Staff numbers in academic medicine and dentistry have reached crisis point as more clinicians turn to the National Health Service for an easier life, a survey has revealed.
According to the survey of clinical academic staffing levels published this week by the Council of Heads of Medical Schools, numbers of clinical lecturers in medicine and dentistry have dropped by almost a third since 2000, while clinical researchers have declined by almost a fifth.
It shows that recruitment problems reported three years ago have become significantly worse, with increasing numbers of medics and dentists opting for a full-time clinical career.
David Gordon, chair of the CHMS and dean of the faculty of medicine at Manchester University, said: "The number of obligations that a clinical academic has to juggle is likely to be a major factor. At many times in my career I have wondered how I could keep all the balls in the air."
The CHMS is calling for improved career structures for clinical academics and a fully funded increase of at least 10 per cent on existing clinical academic numbers.
At present, there are more than 200 unfilled posts in UK medical and dental schools, including 100 vacant professorial positions. Since 1997, the number of vacant chairs in these fields has doubled.
Professor Gordon said: "It is very difficult to know at which absolute minimum level we can operate. But all of us running medical and dental schools feel the staffing is very thin."

* What is being asked: In the article on clinical academic staffing, rewrite the stretch from "At present, there" through "fields has doubled.", swapping "unfilled" for "empty".

* Collected data entries:

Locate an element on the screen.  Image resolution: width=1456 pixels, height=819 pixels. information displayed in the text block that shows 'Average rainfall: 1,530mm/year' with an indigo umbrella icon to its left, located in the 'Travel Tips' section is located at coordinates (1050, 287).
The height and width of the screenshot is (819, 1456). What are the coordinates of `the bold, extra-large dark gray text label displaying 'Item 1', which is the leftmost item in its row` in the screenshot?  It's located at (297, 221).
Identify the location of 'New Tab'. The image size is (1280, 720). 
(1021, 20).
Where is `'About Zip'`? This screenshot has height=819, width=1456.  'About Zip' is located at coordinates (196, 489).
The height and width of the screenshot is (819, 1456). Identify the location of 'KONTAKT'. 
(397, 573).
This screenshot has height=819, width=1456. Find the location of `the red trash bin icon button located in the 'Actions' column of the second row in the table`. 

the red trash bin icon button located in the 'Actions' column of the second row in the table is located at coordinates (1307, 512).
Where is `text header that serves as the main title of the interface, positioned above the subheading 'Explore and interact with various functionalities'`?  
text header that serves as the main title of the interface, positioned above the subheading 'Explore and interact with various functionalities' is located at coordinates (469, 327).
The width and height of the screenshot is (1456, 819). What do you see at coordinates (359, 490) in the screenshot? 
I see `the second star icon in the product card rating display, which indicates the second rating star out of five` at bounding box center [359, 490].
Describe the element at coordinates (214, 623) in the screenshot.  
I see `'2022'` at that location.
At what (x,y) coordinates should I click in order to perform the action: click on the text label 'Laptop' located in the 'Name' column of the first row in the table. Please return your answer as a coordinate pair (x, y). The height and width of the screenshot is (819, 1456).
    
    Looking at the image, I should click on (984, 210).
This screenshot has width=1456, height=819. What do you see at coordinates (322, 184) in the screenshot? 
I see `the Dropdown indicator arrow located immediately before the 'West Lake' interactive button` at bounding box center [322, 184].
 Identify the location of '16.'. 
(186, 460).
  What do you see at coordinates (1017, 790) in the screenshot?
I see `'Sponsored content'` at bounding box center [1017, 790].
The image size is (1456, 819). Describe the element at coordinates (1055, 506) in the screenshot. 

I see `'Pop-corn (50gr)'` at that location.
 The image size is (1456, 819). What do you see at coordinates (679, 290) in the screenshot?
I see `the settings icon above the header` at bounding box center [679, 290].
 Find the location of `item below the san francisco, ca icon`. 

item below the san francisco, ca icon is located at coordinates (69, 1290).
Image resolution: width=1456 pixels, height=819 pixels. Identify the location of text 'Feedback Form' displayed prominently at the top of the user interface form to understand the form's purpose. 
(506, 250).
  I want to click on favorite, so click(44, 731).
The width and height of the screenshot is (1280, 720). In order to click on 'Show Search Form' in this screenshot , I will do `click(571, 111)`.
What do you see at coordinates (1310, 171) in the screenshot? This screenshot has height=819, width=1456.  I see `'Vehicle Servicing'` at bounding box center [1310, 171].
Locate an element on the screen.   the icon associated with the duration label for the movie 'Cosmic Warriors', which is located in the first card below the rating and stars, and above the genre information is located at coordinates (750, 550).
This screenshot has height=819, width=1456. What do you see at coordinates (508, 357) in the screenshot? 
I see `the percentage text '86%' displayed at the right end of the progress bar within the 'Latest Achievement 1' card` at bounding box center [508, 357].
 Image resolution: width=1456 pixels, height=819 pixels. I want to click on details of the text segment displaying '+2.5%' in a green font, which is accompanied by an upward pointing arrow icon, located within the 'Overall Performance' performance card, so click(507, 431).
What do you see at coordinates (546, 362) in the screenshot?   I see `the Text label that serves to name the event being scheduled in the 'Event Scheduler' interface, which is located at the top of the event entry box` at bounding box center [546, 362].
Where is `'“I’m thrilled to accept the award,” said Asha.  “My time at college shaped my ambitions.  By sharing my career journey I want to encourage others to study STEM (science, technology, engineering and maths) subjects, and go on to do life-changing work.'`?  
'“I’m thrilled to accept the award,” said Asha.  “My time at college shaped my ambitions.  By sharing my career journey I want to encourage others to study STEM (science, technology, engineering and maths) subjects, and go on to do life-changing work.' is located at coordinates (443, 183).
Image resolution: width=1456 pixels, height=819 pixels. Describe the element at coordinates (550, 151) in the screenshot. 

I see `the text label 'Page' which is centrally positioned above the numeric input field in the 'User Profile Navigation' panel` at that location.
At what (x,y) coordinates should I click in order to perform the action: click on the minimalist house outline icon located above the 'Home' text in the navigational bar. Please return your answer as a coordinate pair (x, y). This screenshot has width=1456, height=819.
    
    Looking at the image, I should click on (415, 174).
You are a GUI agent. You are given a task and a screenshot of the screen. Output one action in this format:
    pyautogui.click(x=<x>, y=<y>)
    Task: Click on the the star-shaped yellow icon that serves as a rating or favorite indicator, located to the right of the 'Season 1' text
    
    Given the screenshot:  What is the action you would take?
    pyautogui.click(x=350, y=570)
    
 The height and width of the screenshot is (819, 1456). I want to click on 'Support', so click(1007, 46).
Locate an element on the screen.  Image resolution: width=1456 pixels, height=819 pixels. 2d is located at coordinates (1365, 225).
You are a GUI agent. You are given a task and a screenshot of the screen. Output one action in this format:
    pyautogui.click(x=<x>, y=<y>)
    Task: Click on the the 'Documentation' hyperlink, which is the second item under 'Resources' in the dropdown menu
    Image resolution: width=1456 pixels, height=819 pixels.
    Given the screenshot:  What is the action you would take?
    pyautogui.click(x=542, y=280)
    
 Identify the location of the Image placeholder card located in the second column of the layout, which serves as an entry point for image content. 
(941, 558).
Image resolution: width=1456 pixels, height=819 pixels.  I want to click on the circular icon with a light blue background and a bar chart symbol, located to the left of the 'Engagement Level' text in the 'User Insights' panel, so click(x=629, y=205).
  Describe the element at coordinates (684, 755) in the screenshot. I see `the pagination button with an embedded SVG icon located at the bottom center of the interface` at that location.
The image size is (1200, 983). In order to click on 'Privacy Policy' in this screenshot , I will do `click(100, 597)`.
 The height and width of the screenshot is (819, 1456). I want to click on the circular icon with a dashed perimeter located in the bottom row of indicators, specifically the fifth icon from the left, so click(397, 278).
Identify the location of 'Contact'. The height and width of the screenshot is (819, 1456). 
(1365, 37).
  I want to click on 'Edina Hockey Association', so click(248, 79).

* Answer to the problem:
At present, there are more than 200 empty posts in UK medical and dental schools, including 100 vacant professorial positions. Since 1997, the number of vacant chairs in these fields has doubled.